Antigen Detection Assays

All microorganisms contain a variety of different antigens whose composition is usually protein or carbohydrate in nature. Antigens may be components of the microbial cell wall, capsule, or intra- or extracellular enzymes. In the animal body, these antigens are recognized as foreign substances by the host immune system, which responds by producing specific protein molecules called antibodies. Antibodies bind specifically with the antigen that elicited their production. For example, the antigenic carbohydrate capsule of Streptococcus pneumoniae, which binds with its specific antibody in the quellung reaction.

The use of an antibody to detect the presence of a specific microbial antigen is called an immunoassay. The sensitivity of immunoassays depends on the quality of the antibody preparation. In the early development of immunoassays, the antibody preparations were not pure enough to react only with a specific antigen (known as an antigenic determinant) on a specific microorganism. The result was often a false-positive reaction, in which a microorganism other than the one being tested for was detected because they shared a common antigenic determinant.

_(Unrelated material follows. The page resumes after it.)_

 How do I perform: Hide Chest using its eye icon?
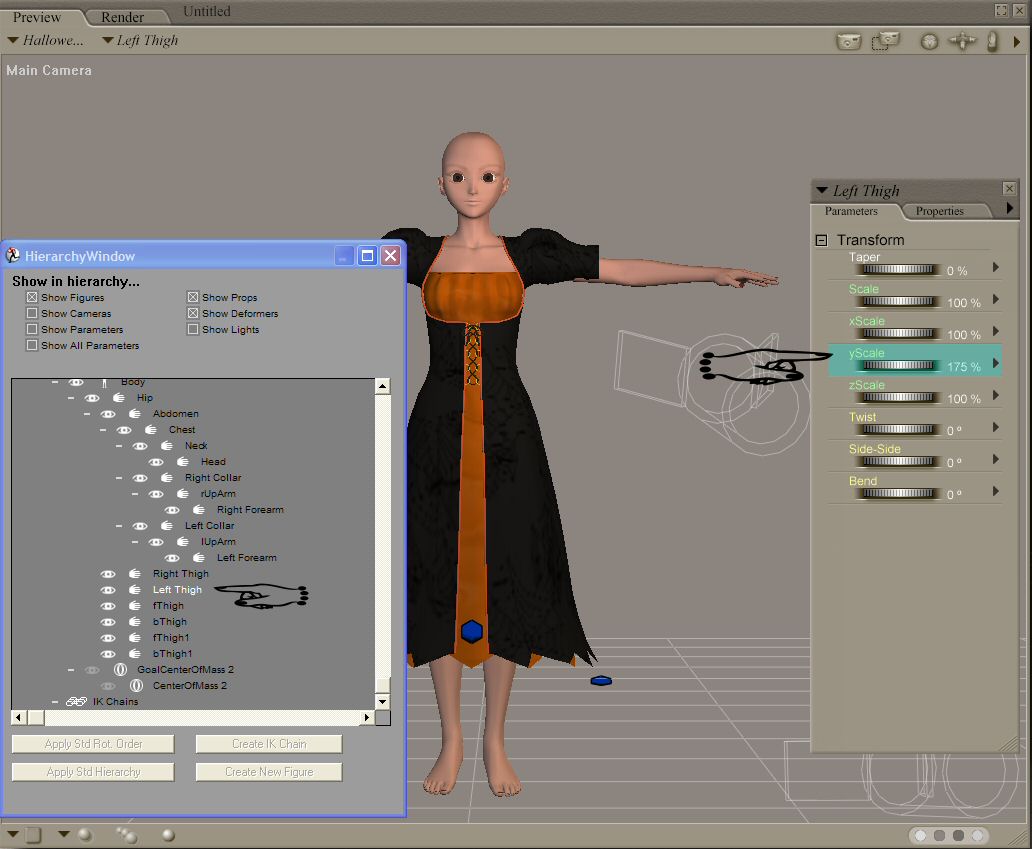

Through developments in immunology, a more specific type of antibody known as a monoclonal antibody can now be produced in large quantities. In contrast to the previously used polyclonal antibodies, monoclonal antibodies react with antigenic determinants that are unique to one microorganism and not shared by others. As a result, false-positive test reactions are greatly reduced and a wide variety of antigen-detection tests can now be performed in the clinical microbiology laboratory.

Many immunoassays are available, but three major types are in common use: immunofluorescence, latex agglutination, and enzyme immunoassay or EIA. For these immunoassays, monoclonal antibodies are labeled with (attached to) a “marker” molecule that provides a means of detecting whether an antigen-antibody reaction has taken place. Polyclonal antibody preparations are sometimes used for special purposes. The principles of these three assays are described briefly.

Immunofluorescence
In immunofluorescence assays, antibodies are labeled with a fluorescent dye called fluorescein. When the antibodies combine with their specific antigen in a preparation, the bright fluorescence can be visualized with a fluorescence microscope fitted with an ultraviolet illuminator and special filters. The test is performed by placing a smear of a clinical sample on a microscope slide and fixing it with a suitable reagent. In the simplest method, known as a direct fluorescent antibody (DFA) test, the fluorescein-labeled antibody preparation is applied directly to the specimen slide, which is then incubated, washed, and viewed under the fluorescence microscope. A positive test is indicated by the presence of brightly fluorescing organisms in the preparation (see colorplate 23, 40 and 53). For the indirect fluorescent antibody (IFA) test, two antibody preparations are needed. The first, which is not labeled with the fluorescent dye, contains antibodies against the microbial agent we wish to detect. If the agent is present in the specimen smear, an antigenantibody reaction occurs. To detect this combination, the second antibody, labeled with fluorescein, is applied to the preparation. This second antibody has been prepared to react with the first, unlabeled antibody. Again, a positive result is indicated by bright fluorescence under the microscope. Figure 19.1 illustrates the principle of direct and indirect fluorescence assays. Fluorescent antibody tests are in widespread use to diagnose infections caused by a variety of microbial agents including bacteria, viruses, and protozoa.
Latex Agglutination
In latex agglutination assays, antibodies are attached to latex (polystyrene) beads that serve as the marker for detecting the antigen-antibody interaction. Each latex particle is about 1 m in diameter and can be charged with thousands of antibody molecules. Antibody-coated latex particles form a milky suspension, but when they are mixed with a preparation containing specific antigen, the resulting antigen-antibody complex results in visible clumping. Figure 19.2 illustrates the events associated with the latex particle agglutination reaction.

Latex agglutination tests are usually performed on a glass slide or a specially treated cardboard surface using small volumes of latex particles and liquid clinical sample. The reagent is mixed with the clinical sample using a stirrer, and the slide is rocked by hand or rotated with a mechanical device for several minutes before being examined visually for clumping of the latex particles. Colorplate 24 illustrates the appearance of positive and negative latex agglutination slide tests.

In clinical laboratories, latex agglutination tests are used to detect soluble microbial antigens directly in serum or cerebrospinal fluid specimens, or for identifying various types of bacteria recovered from culture plates.

Figure 19.1 (a) In the direct fluorescent antibody (DFA) test, antibody specific for the microorganism sought is conjugated with the dye fluorescein. The antibody preparation is added to a specimen fixed to a slide. If the specific microorganism is present, the preparation will fluoresce when viewed under a fluorescence microscope. (b) In the indirect fluorescent antibody (IFA) test, the antibody specific for the microorganism is not conjugated with the dye, but will bind to the specific microorganism on the slide. A second antibody preparation, labeled with fluorescein, has been prepared to react with the first, unlabeled antibody and will fluoresce when viewed microscopically.